Sunday, March 10, 2019

Advance Fracturing Fluids Improve Well Economics

The oil and gas industry has witnessed a revolution in fluids technology for hydraulic fracturing. Starting in the mid 1980s, focused research led to major improvements in the performance of well stimulation fluids. Today, new additives and fluids are extending these capabilities and providing innovative solutions to nagging problems. The results are more efficient and cost-effective treatments for enhancing well production.

 Hydraulic fracturing is one of the oil and gas industry's most complex operations. This technique has been applied worldwide to increase well productivity for nearly 50 years. Fluids are pumped into a well at pressures and flow rates high enough to split the rock and create two opposing cracks extending up to 1000 ft [ 305 m] or more from either side of the borehole. Sand or ceramic particulates, called proppant, are carried by the fluid to pack the fracture, keeping it open once pumping stops and pressure decline.

What defines a successful fracture?
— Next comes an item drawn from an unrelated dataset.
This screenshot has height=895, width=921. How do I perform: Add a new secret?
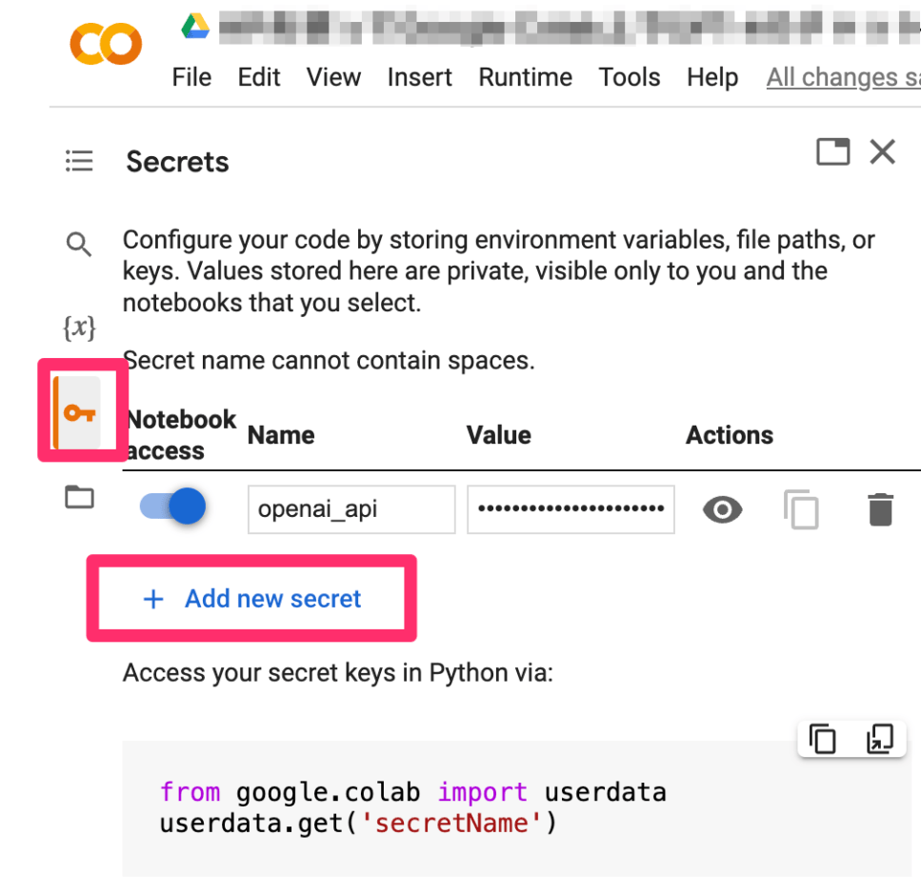click(x=251, y=598)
It is one that: 

  • is created reliably and cost-effetively
  • provides maximum productivity enhancement 
  • is conductive and stable over time.  

The Rock, the mechanics and the Fluid

Historically, fracturing has been applied primarily to low-permeability- 0.1 to 10 md-  formations with the goal of producing narrow, conductive flow paths that penetrate deep into the reservoir. These less restrictive linear conduits replace radial flow regimes and yield a several-fold production increase. For large-scale treatments, as many as 40 pieces of specialized equipment, with a crew of 50 or more, are required to mix, blend and pump the fluid at more than 50 barrels per minute (bbl/min). Pumping may last eight hours with 1,000,000 gal of fluid and 2,000,000 to 4,000,000 lbm of propant placed in the fracture.

Until recently, treatments were performed almost exclusively on poor producing wells (often to make them economically viable). In the early 1990s, industry focus shifted to good producers and wells with potential for greater financial return. This, in turn, meant an increased emphasis on stimulating high-permeability formations.

The major constraint on production from such reservoirs is formation damage, frequently remedied by matrix acidizing treatments. But acidizing has limitations, and fracturing has found an important niche. The objective in highly permeable foormations is to create short, wide fractures to reach beyond the damage. This is often accomplished by having the proppant bridge, or screen out, at the end, or tip. of the fracture early in the treatment. This "tip screenout" technique is the opposite of what is desired in low-permeability formations  where the tips is ideally the last area to be packed.

 Why the different approach? The answer is found in the relationship between fracture length and the permeability contrast between the fracture and the formation. Where the contrast is large, as for low-permeability reservoirs, longer fractures provide proportionally greater productivity. Where the contrast is small, as in high-permeability formations, greater fracture length provides minimal improvement. Fracture conductivity is, however, directly related to fracture width. Using short- about 100-ft [30 m] - and wide fractures can prove beneficial.

High-permeability formation treatments are on a far reduced scale. Only a few pieces of blending and pumping equipment are required, and pumping times are typically less than one hour, and often only 15 minutes. Fluid is pumped at 15 to 20 bbl/min with a total volume of 10,000 to 20,000 gal and total proppant weight of about 100,000 lbm. This technique has been successful in the North Sea, Middle East, Indonesia, Canada and Alaska, USA.

While fracturing treatments vary widely in scale, each requires the successful integration of many disciplines and technologies, regardless of reservoir type. Rock mechanics experiments on cores, specialized injection testing and well logs provide dat on formation properties. Sophisticated computer software uses these data , along with fluid and well parameters, to simulate fracture initiation and propagation. These results and economic criteria define the optimum treatment design. Process-controlled mixing, blending and high-pressure pumping units execute the treatment. Monitoring and recording devices ensure fluid quality and provide permanent logs of job results. Engineers tracking the progress of the treatment use graphic displays that plot actual pumping parameters against design values to facilitate real-time decision making. Production simulators compare treatment results with expectations, providing valuable feedback for design of the next job.